Input data Start Marker
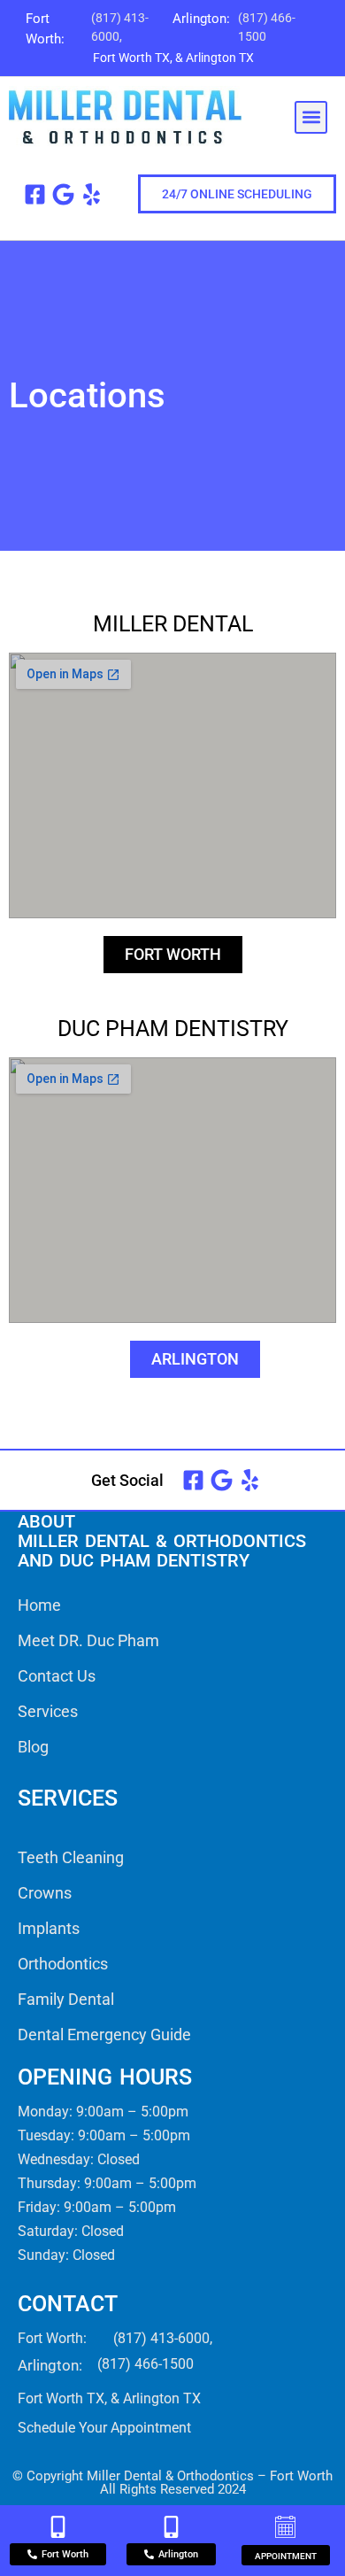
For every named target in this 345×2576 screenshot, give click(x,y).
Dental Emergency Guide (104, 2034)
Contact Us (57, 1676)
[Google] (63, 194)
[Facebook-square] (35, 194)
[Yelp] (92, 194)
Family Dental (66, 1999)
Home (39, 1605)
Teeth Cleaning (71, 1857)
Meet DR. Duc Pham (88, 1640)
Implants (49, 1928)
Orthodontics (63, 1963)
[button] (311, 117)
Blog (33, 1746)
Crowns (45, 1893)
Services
Input data End Marker
### About this task
Each record should be given again exactly, with no picture carried over.

### Your response
For every named target in this 345×2576 screenshot, give click(x,y).
Dental Emergency Guide (104, 2034)
Contact Us (57, 1676)
[Google] (63, 194)
[Facebook-square] (35, 194)
[Yelp] (92, 194)
Family Dental (66, 1999)
Home (39, 1605)
Teeth Cleaning (71, 1857)
Meet DR. Duc Pham (88, 1640)
Implants (49, 1928)
Orthodontics (63, 1963)
[button] (311, 117)
Blog (33, 1746)
Crowns (45, 1893)
Services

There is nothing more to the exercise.